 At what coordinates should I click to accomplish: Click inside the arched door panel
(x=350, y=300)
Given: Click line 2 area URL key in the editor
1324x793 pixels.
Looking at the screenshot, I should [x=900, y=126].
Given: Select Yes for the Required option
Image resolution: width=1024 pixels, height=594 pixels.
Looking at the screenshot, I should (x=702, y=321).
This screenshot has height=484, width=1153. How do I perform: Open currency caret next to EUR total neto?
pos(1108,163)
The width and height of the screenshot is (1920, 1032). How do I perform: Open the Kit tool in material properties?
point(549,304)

---

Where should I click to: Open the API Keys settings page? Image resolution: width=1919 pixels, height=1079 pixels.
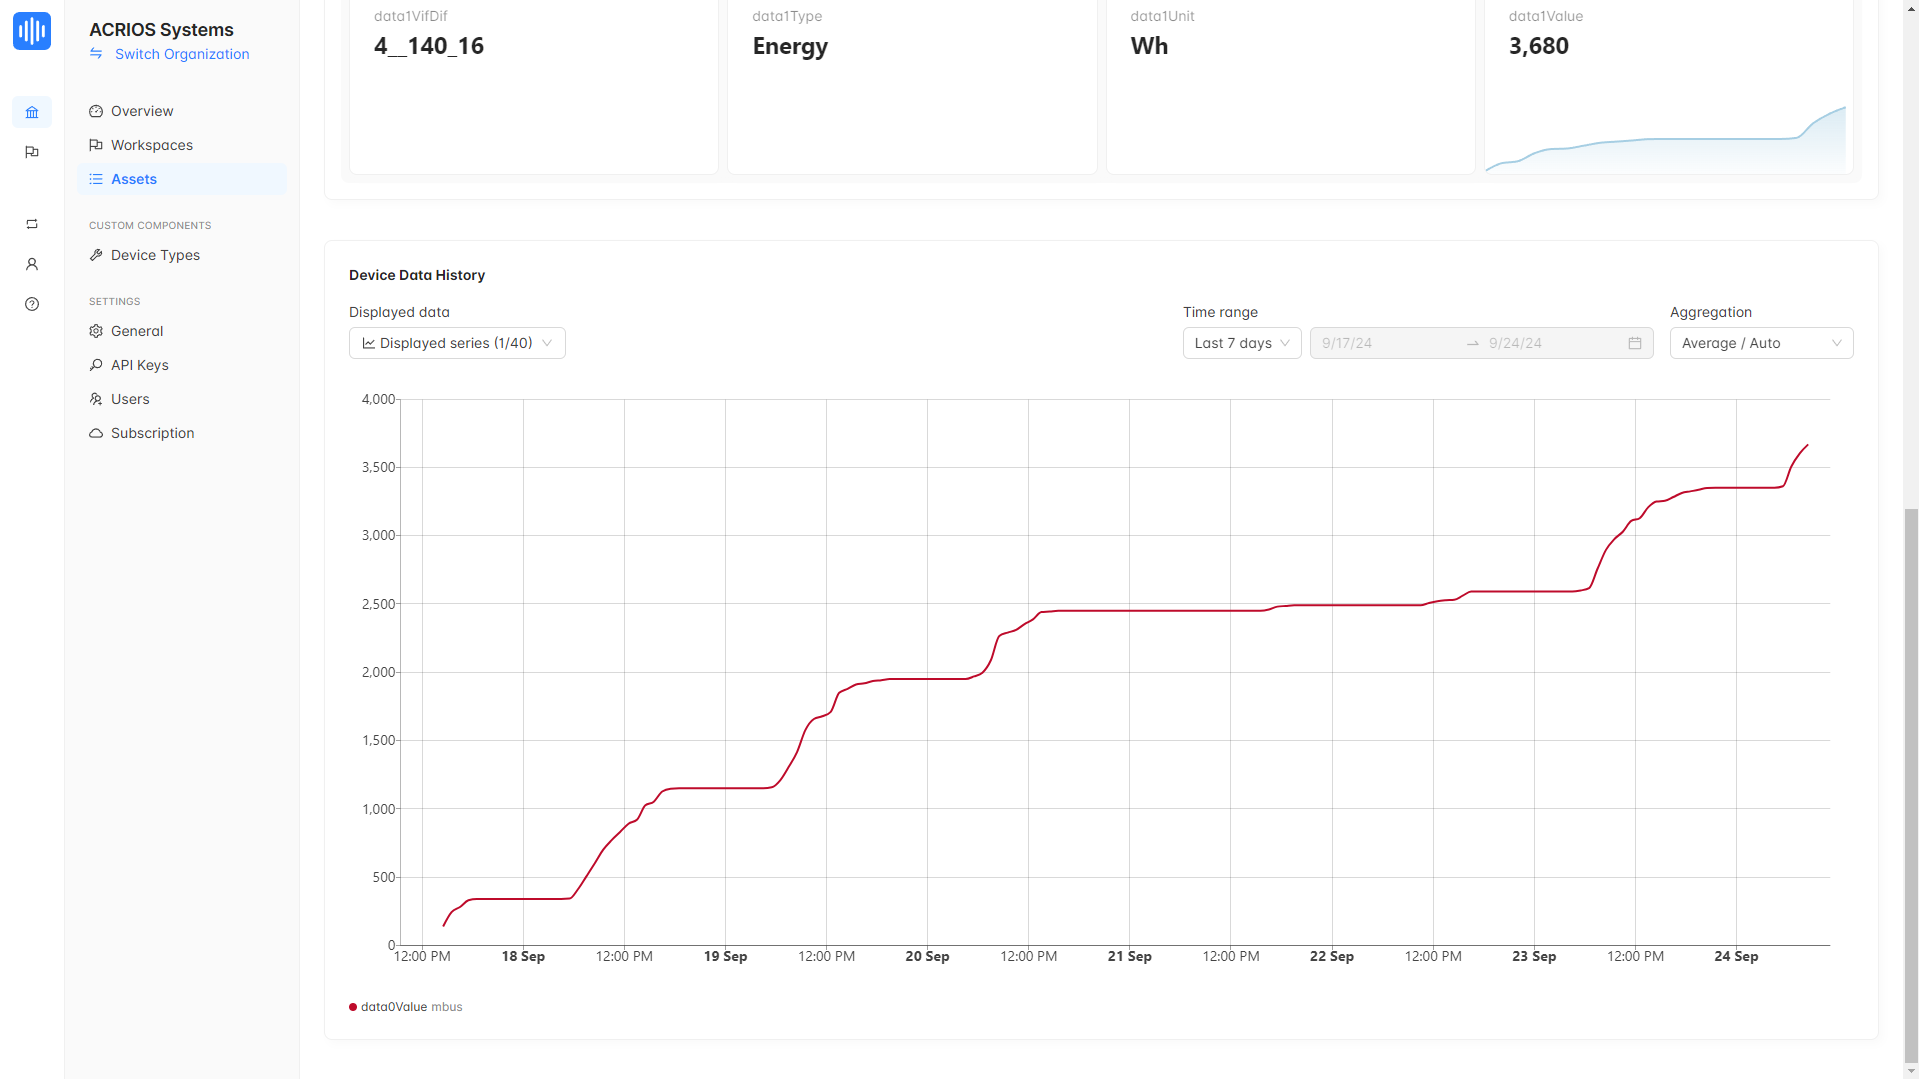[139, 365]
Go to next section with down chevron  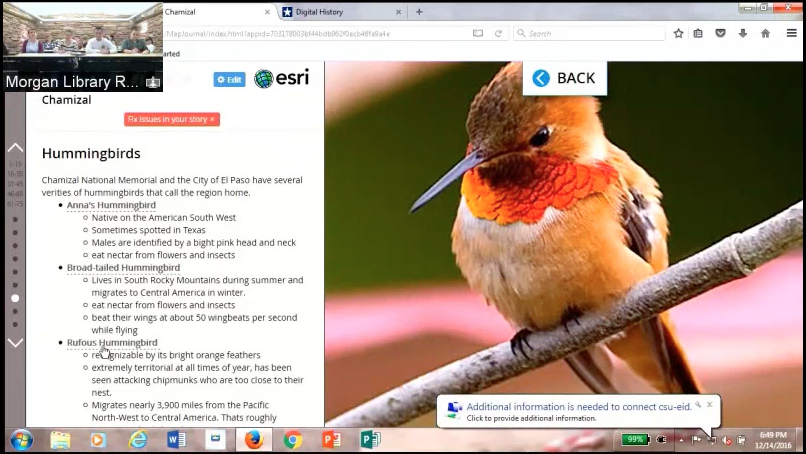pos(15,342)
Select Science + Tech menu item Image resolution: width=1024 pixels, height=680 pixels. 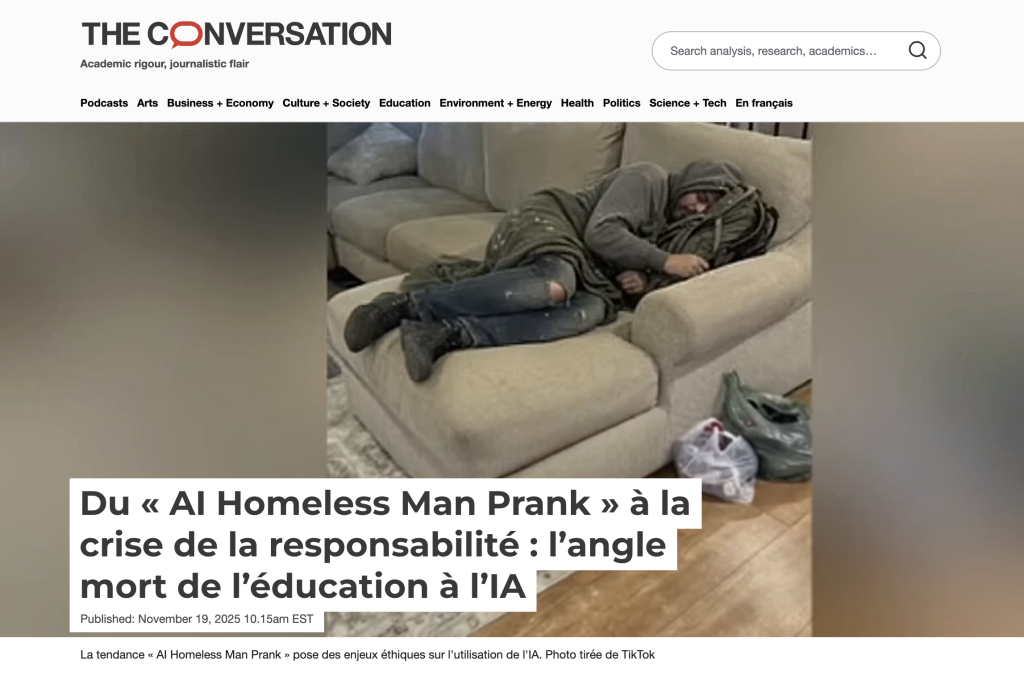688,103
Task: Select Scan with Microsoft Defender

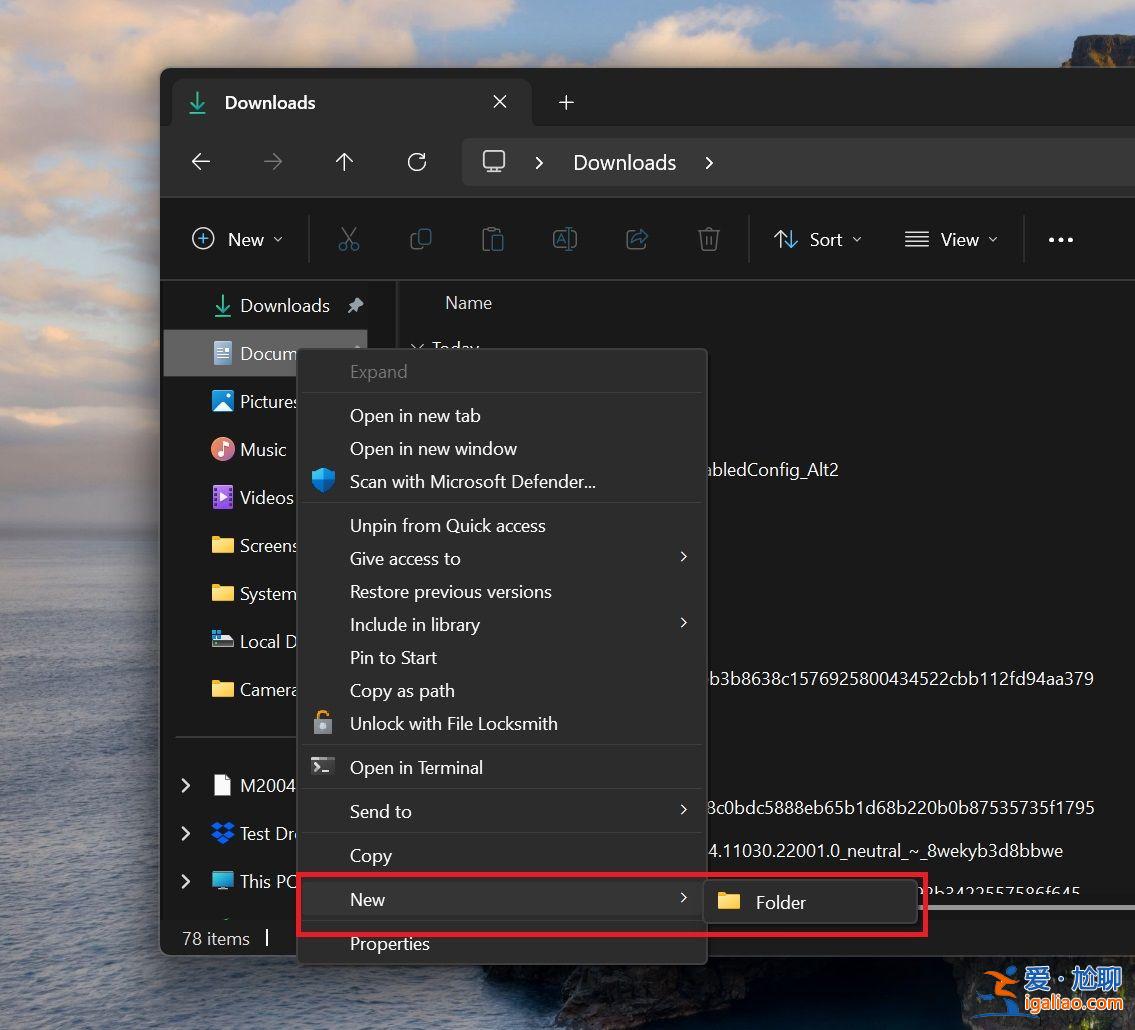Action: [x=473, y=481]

==

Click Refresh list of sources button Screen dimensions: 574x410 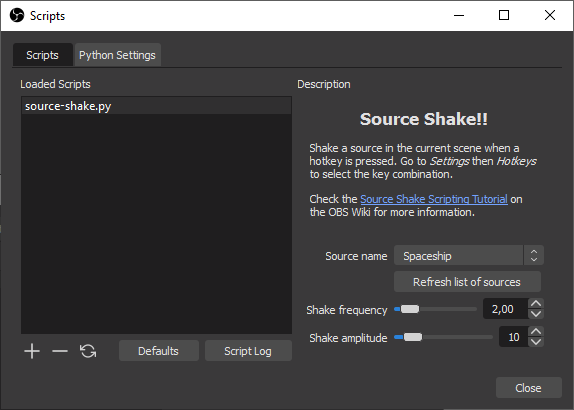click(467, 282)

▸ **WHAT THE EXERCISE ASKS**
Find the word "Given" in the entries. Copy each line that holds it.

▸ **EXERCISE OUTPUT**
Given: Click line 2 area URL key in the editor
Given: Select Yes for the Required option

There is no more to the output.